Values and congruency are a difficult topic to cover. As we discovered during the LeaderQuest meeting, knowing what you value and acting on those values isn't easy to do all the time. Even knowing what it is you truly value is difficult to think about and is often a process that is reevaluated throughout the course of your life.
This discussion also raises some interesting questions. Can you ever really discover what you value by placing words upon it? At some point, doesn't it just become word games? Toward the end of the discussion about values, when people were forced to have only a few values and to choose from those their "top" value, many people spoke about how their "top" value encompassed all of the other ones or, "without this value, none of the other values would matter, so that is why I chose this one."

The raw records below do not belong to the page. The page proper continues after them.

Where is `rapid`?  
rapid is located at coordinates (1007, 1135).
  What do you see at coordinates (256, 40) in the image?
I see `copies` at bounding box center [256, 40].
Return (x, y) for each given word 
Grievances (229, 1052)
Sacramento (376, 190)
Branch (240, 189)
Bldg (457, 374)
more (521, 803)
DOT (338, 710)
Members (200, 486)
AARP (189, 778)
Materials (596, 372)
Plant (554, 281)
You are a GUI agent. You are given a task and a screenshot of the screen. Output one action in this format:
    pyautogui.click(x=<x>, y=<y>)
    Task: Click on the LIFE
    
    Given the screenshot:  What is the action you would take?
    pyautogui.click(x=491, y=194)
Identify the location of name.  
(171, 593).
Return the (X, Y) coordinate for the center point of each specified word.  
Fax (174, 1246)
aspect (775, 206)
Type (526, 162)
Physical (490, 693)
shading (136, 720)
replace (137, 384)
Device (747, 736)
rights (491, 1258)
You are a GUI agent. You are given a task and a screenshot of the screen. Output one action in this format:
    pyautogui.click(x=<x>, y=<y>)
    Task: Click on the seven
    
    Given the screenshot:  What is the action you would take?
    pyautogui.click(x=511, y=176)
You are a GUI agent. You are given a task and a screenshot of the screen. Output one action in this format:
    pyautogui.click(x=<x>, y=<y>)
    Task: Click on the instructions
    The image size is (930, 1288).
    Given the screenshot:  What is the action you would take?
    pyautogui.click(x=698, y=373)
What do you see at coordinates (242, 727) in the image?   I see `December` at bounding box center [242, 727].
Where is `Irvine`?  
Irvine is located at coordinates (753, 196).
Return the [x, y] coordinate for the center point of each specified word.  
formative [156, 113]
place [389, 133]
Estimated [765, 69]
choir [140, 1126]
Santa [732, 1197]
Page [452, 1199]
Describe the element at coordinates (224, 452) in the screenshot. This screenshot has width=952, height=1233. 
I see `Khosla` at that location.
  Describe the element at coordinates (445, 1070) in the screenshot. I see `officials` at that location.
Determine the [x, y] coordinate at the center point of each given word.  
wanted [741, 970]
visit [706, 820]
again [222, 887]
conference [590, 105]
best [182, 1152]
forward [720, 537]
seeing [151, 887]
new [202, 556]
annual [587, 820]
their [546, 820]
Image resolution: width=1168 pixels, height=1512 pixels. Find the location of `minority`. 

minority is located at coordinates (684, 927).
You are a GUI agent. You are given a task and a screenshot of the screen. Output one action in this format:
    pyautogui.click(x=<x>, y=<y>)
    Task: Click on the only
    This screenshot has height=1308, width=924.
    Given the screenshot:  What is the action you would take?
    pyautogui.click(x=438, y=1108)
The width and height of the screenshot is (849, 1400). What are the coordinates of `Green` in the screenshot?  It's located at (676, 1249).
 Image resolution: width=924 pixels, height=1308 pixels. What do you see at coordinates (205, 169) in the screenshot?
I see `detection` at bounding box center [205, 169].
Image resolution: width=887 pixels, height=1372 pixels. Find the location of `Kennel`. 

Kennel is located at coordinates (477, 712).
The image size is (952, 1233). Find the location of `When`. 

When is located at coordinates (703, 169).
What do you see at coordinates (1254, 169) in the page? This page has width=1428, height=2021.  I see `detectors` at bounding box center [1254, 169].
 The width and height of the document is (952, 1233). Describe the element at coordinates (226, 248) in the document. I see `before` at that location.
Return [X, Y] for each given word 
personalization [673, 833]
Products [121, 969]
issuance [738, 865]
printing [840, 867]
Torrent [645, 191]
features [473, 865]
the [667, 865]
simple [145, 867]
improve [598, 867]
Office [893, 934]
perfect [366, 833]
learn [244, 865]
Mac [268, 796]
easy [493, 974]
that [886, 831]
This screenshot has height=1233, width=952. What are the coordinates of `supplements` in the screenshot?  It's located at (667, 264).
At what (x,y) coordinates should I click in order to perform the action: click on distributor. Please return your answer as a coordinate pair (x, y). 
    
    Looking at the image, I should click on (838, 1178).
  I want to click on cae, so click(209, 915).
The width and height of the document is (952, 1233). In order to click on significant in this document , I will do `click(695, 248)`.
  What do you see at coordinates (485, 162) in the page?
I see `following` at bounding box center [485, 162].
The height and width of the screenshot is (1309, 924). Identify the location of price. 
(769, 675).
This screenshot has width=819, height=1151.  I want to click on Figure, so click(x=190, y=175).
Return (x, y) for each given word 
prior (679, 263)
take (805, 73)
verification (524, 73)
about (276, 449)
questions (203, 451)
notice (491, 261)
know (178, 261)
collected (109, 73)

The Greek philosopher and poet Heraclitus said, "The content of your character is your choice. Day by day, what you choose, what you think, and what you do is who you become." Is it possible, then, to every really articulate what it is you value in a few words? Or is it a constant cycle of evaluation, a striving toward some greater goal of which we are unaware? It is worthwhile to think of the value of knowing in words the things you value and those that you do not. Does it help you to make decisions and choose your actions?
During part of our discussion, we talked about President George W. Bush. Many people said that they felt he was congruent even if they didn't agree with his actions. Others said he was not congruent because some of his actions have not been congruent to the values we'd expect from the office of the President of the United States. So is Bush incongruent or is it more of a question of whether his values or actions are "right" or "wrong?" When you are in a position of power, what takes precedence, your values or the expected values of the office you hold? Do you surrender your values entirely in a position of power? If so, who decides what your values are. If not, what happens when your values conflict?
Is it possible for your values to be wrong? Who decides whether these are right or wrong? Is it possible for two or more of the things you value to be incongruent with each other? What then? How do you resolve that conflict?
Another good exercise I have seen used in discovering values is asking the question, "What do you want people to say about you when you die?" Although this question sounds morbid, it is often easier to uncover the things that are most important to you (or you wish were most important to you).